Mr Malcor said that by right-sizing and successfully implementing its Transformation Plan, strictly managing its costs and cash, CGG has been able to deliver positive free cash fow over the full half-year, afer non-recurring charges relating to the Transformation Plan.
“In a still uncertain market environment, we plan to continue optimising our external costs base and to reduce our annual capital expenditure by an additional 50 million dollars.
We confrm our aim of net debt below 2.4 billion dollars by the end of 2016.”
Commenting on its results, Seabird also noted that seismic demand remained weak in a challenging market.
The second quarter of 2016 was challenging with weak seismic market demand. Timing of a sustained market recovery is still highly uncertain.
The company reported that its utilisation of its seismic vessel fleet in the second quarter was down to was 82 per cent, as compared to 90.3 per cent in the first quarter. Contract surveys represented 74.9 per cent of vessel capacity compared to 90.3 per cent for the first quarter of 2016.
Technical downtime for the fleet was 5.8 per cent in Q2 2016, down from 6.8 per cent in Q1.

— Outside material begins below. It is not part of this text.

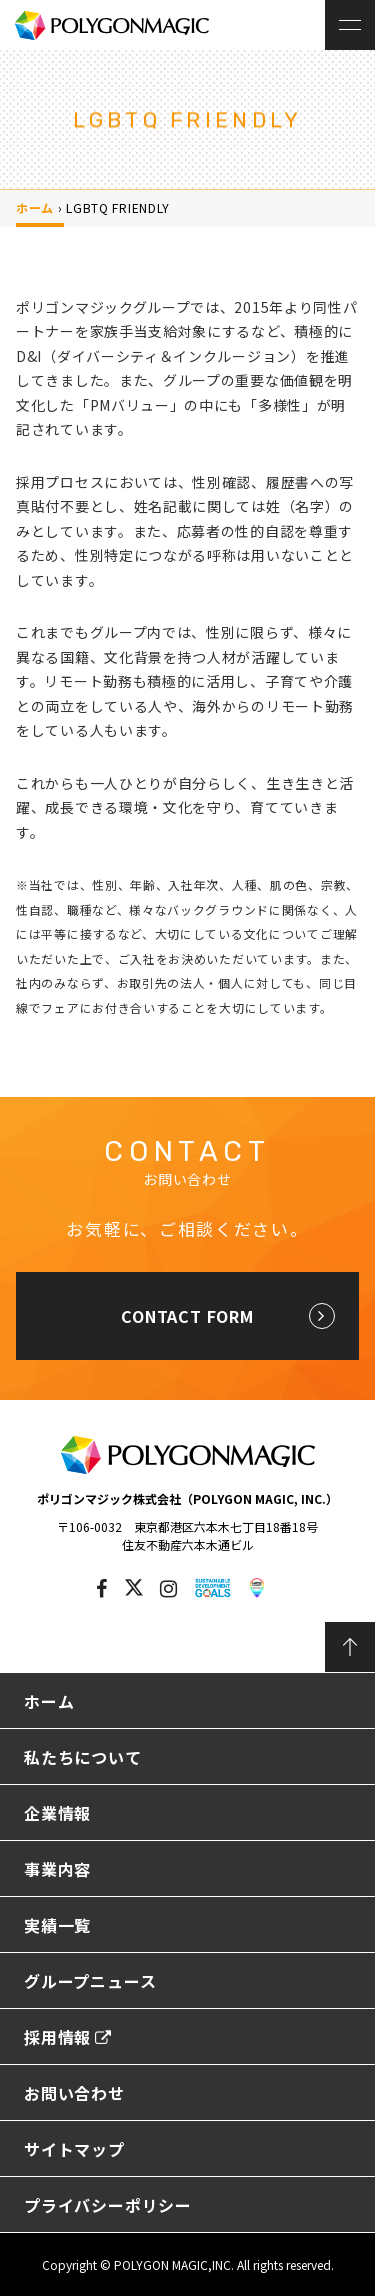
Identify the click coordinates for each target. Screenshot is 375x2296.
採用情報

Multi-client surveys represented seven per cent of vessel utilisation in the quarter, compared to nil per cent in the previous quarter and the same figure in the same quarter last year. Multi-client revenues were US$0.8 million in the period, compared to nil in the previous quarter.
On a more positive front the company signed two new contracts during the quarter; one for source work in the North Sea and one 2D survey in the North West Europe region, representing approximately four vessel months in total.
The company was also able to reduce operational expenses were reduced during the second quarter relative to previous quarters as a result of ongoing cost cutting initiatives.